How to complete this task | What is needed is an exact copy of the data that follows.

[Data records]
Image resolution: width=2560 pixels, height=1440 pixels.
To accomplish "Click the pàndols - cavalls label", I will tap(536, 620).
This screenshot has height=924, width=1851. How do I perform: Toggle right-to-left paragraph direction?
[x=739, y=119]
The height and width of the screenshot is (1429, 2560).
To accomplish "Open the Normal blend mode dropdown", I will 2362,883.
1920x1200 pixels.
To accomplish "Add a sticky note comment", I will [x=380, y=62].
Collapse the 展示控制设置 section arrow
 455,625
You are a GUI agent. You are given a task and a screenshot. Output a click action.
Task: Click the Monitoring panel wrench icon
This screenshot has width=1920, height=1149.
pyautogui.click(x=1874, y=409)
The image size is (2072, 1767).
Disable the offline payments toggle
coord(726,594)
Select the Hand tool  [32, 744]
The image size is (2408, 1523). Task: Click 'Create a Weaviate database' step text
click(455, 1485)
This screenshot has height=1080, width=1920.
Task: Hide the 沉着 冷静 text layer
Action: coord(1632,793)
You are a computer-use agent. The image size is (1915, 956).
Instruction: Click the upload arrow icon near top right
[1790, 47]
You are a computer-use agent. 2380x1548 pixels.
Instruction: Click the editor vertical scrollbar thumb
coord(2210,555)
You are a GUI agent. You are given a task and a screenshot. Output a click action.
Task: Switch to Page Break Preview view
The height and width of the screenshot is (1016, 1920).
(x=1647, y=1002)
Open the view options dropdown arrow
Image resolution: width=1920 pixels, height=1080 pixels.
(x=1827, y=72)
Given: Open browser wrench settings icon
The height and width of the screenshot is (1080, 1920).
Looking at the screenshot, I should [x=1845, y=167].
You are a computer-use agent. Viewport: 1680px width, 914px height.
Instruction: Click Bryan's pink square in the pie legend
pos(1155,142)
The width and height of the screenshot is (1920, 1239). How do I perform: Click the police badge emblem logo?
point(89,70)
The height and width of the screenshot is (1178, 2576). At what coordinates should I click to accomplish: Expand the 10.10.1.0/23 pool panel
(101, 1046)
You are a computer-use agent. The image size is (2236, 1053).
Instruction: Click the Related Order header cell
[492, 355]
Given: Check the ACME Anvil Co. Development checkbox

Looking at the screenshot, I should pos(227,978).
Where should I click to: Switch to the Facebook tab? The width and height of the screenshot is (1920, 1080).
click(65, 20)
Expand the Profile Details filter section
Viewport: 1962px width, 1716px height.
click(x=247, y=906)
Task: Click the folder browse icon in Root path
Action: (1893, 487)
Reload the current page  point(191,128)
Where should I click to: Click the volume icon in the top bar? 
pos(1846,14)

Answer for this exercise |
Image resolution: width=2560 pixels, height=1440 pixels.
To accomplish "Click the pàndols - cavalls label", I will tap(536, 620).
This screenshot has height=924, width=1851. How do I perform: Toggle right-to-left paragraph direction?
[x=739, y=119]
The height and width of the screenshot is (1429, 2560).
To accomplish "Open the Normal blend mode dropdown", I will 2362,883.
1920x1200 pixels.
To accomplish "Add a sticky note comment", I will [x=380, y=62].
Collapse the 展示控制设置 section arrow
 455,625
You are a GUI agent. You are given a task and a screenshot. Output a click action.
Task: Click the Monitoring panel wrench icon
This screenshot has width=1920, height=1149.
pyautogui.click(x=1874, y=409)
The image size is (2072, 1767).
Disable the offline payments toggle
coord(726,594)
Select the Hand tool  [32, 744]
The image size is (2408, 1523). Task: Click 'Create a Weaviate database' step text
click(455, 1485)
This screenshot has height=1080, width=1920.
Task: Hide the 沉着 冷静 text layer
Action: coord(1632,793)
You are a computer-use agent. The image size is (1915, 956).
Instruction: Click the upload arrow icon near top right
[1790, 47]
You are a computer-use agent. 2380x1548 pixels.
Instruction: Click the editor vertical scrollbar thumb
coord(2210,555)
You are a GUI agent. You are given a task and a screenshot. Output a click action.
Task: Switch to Page Break Preview view
The height and width of the screenshot is (1016, 1920).
(x=1647, y=1002)
Open the view options dropdown arrow
Image resolution: width=1920 pixels, height=1080 pixels.
(x=1827, y=72)
Given: Open browser wrench settings icon
The height and width of the screenshot is (1080, 1920).
Looking at the screenshot, I should [x=1845, y=167].
You are a computer-use agent. Viewport: 1680px width, 914px height.
Instruction: Click Bryan's pink square in the pie legend
pos(1155,142)
The width and height of the screenshot is (1920, 1239). How do I perform: Click the police badge emblem logo?
point(89,70)
The height and width of the screenshot is (1178, 2576). At what coordinates should I click to accomplish: Expand the 10.10.1.0/23 pool panel
(101, 1046)
You are a computer-use agent. The image size is (2236, 1053).
Instruction: Click the Related Order header cell
[492, 355]
Given: Check the ACME Anvil Co. Development checkbox

Looking at the screenshot, I should pos(227,978).
Where should I click to: Switch to the Facebook tab? The width and height of the screenshot is (1920, 1080).
click(65, 20)
Expand the Profile Details filter section
Viewport: 1962px width, 1716px height.
click(x=247, y=906)
Task: Click the folder browse icon in Root path
Action: (1893, 487)
Reload the current page  point(191,128)
Where should I click to: Click the volume icon in the top bar? 
pos(1846,14)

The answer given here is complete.